Moon, 66 Questions (Jacqueline Lentzou, 2022)

A study of mutual trust, Moon, 66 Questions calls itself “a film by Jacqueline Lentzou with Sofia Kokkali,” announcing this director-actor partnership as a package deal. Rightly so: as suggested by the acclaimed shorts Hector Malot: The Last Day of the Year and The End of Suffering (A Proposal), and now affirmed in their collaborative feature debut, the duo’s rapport feels almost telepathic.

Returning to Athens after some time away, twentysomething Artemis (Kokkali) finds her father, Paris (Lazaros Georgakopoulos), afflicted by multiple sclerosis. In spite of the estrangement that’s already their status quo, it’s she who’s left to look after him. “You’ll figure it out,” a physical therapist says as Artemis struggles to hold Paris upright. “It’s like dancing.” Moon, 66 Questions displays a patient faith in that idea, putting Artemis through the paces of banal domestic chores, like hosing off the car or unfolding fitted sheets, as she devises a choreography of catharsis.

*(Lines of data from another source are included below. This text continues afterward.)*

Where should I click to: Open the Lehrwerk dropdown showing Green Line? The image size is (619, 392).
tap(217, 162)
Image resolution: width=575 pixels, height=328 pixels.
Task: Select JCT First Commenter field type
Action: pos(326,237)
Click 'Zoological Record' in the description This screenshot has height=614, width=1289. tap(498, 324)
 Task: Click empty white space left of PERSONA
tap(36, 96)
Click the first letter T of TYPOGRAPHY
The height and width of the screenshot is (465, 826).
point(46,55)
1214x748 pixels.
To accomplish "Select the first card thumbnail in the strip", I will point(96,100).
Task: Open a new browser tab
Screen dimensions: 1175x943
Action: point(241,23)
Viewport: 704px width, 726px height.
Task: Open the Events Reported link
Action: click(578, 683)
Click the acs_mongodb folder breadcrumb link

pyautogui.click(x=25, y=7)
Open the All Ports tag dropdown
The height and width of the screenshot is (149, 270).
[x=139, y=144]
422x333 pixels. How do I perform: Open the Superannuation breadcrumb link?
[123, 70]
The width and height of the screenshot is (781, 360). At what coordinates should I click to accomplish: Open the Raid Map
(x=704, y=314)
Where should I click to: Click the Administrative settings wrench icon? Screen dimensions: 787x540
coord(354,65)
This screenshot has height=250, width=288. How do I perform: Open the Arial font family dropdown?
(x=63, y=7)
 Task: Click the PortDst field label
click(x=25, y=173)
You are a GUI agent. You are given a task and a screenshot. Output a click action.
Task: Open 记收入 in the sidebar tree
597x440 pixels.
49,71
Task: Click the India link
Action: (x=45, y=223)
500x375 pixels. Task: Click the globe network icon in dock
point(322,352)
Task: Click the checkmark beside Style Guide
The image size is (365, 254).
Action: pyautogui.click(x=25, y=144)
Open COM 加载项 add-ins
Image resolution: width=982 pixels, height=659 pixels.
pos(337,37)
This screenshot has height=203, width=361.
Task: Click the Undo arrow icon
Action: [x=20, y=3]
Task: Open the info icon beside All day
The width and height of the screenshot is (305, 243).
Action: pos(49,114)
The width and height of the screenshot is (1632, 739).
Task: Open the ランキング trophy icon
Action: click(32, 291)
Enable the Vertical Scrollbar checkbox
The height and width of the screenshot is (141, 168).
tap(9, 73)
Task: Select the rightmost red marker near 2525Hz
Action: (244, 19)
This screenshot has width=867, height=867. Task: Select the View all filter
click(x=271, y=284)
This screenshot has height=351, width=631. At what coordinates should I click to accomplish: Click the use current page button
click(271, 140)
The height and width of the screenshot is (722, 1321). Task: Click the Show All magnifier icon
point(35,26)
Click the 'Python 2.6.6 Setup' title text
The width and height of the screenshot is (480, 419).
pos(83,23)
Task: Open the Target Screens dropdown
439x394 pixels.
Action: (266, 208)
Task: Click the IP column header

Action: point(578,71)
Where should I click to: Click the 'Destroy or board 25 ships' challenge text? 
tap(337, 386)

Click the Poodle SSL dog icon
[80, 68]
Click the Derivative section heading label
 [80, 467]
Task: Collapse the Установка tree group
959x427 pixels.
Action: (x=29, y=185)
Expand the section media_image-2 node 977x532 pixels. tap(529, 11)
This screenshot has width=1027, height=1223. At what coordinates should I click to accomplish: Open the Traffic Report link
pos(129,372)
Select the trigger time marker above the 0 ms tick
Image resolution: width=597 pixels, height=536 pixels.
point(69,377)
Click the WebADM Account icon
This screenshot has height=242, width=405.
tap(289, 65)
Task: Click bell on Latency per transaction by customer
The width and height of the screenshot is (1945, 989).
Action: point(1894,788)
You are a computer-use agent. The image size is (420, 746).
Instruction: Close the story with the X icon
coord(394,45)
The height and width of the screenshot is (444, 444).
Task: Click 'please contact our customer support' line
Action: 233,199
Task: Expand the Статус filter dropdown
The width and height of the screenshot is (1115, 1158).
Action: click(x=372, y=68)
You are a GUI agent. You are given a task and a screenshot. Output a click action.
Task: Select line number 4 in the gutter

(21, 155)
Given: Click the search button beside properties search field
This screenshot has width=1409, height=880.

The film thrives on the emotional weather systems that form when a grown child revisits an empty nest. It’s not just the new frontier of their relationship that Artemis and Paris must learn to navigate, sussing out the distinctions between physical incapacity and temperamental truculence, but also old hurtful habits and familiar (but now untenable) roles. Aptly, the climax is an epiphany of compassion and quiet determination: Artemis holds her own in an isolating static frame until, with visible effort, her father makes his way toward her, close enough at last for a real embrace.


Jonathan Kiefer is a writer and filmmaker based in Northern California.